Comment oser appeler cela une aide humanitaire ? C’est une aide empoisonnée qui ne saurait panser une plaie béante. Un remède prescrit trop tard, quand le souffle s’éteint déjà. Gaza est affamée avec cette ignoble tactique de guerre. On nous jette des miettes, comme pour sauver les apparences d’une humanité dévoyée. L’instrumentalisation de l’aide n’est pas chose nouvelle en temps de guerre. Mais ici, elle atteint un degré d’obscénité. Notre faim est exploitée. Le message est sans équivoque : vous ne mangerez que si vous vous inclinez.

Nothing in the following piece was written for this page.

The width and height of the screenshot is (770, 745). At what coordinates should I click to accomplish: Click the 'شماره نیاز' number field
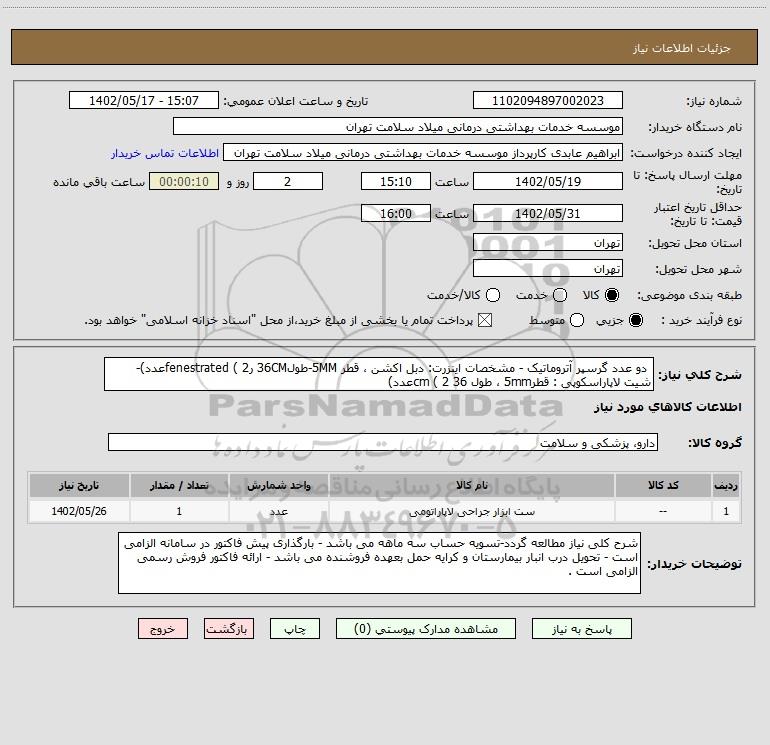click(546, 101)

Vos enfants ne survivront que si vous vous courbez devant la main qui vous a affamés. Mais pourquoi tire-t-on sur ceux qui cherchent à survivre ? Nous, à Gaza, nous savons. Le reste du monde préfère peut-être l’ignorer.

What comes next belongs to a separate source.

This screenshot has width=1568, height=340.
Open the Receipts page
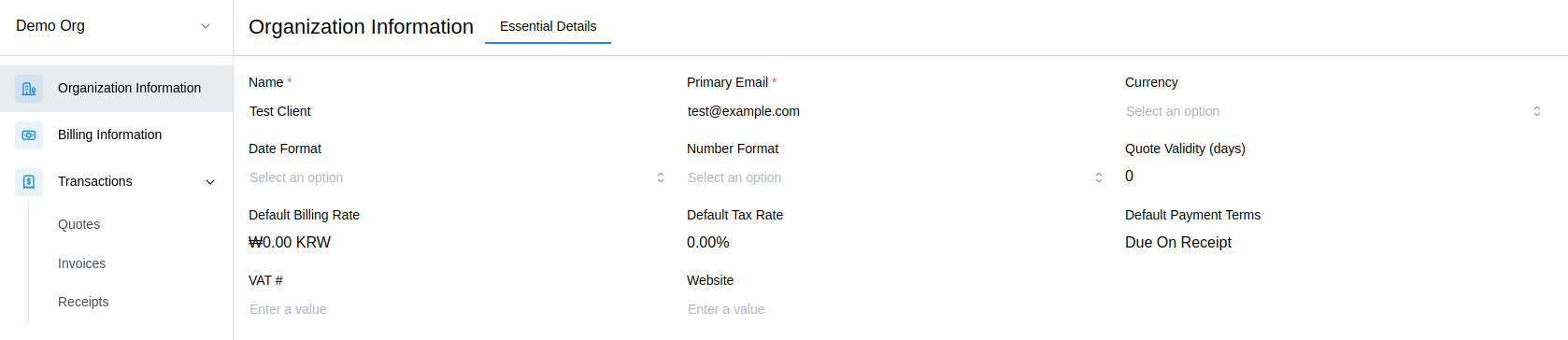click(83, 302)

Lente et insidieuse agonie

Chaque jour, je vois la faim et la peur ronger les enfants de Gaza. Dans les cliniques de Médecins du Monde, au nord comme au sud, des milliers de parents attendent des heures — non pas pour un repas, mais pour une poignée de compléments alimentaires pour calmer la douleur muette de la malnutrition. Le mois dernier, nous avons soigné plus de 5 000 enfants et 1 400 femmes enceintes ou allaitantes. La détresse ne se mesure pas qu’à la maigreur des corps : elle se lit dans les regards éteints, les joues sans couleur et les petits corps trop harassés pour pleurer.

Grandir à Gaza, c’est hériter d’une angoisse persistante. C’est grandir sans les rires et les jeux. C’est avoir pour langue maternelle le chagrin. Les enfants ne tombent pas seulement sous les bombes : ils s’éteignent à petit feu — de faim, de soif, d’un corps trop faible pour lutter.
En avril 2025, 65 000 enfants étaient déjà pris dans les griffes de la malnutrition aiguë. Officiellement, cinquante-huit sont morts de faim. Mais combien d’autres disparaissent, sans qu’on les voie ? Tant de petites vies s’achèvent en silence. Non pas dans le fracas des bombes, mais dans le néant creusé par la faim. Dans un cri que nul n’entend. Ces enfants périssent affamés. Ignorés. Invisibles.

Des mois durant, nous avons tenté de nous préparer. Nous avons rationné. Nous avons mangé moins. Nous avons feint d’être rassasiés pour que nos enfants survivent. Rien ne nous a préparés à cette lente et insidieuse agonie. Ce supplice qui broie les corps et déchire les âmes. Ici, la faim ne se résume pas au creux dans l’estomac. C’est un affrontement quotidien pour préserver un reste de dignité.

Nous ne mourons pas seulement de faim. Nous étouffons lentement. Privés d’air, de refuge et de dignité. À Gaza, nous rendons l’âme debout, les mains tendues et vides. Le cœur broyé par l’attente d’un secours qui n’arrive pas. Nous avons goûté à toutes les morts ; sous les décombres et dans l’étau du siège. Dans la morsure de la faim, et le vide de l’abandon. Le monde observe, tel un spectateur silencieux. Mais pour nous, c’est un combat sans trêve entre la vie et la mort.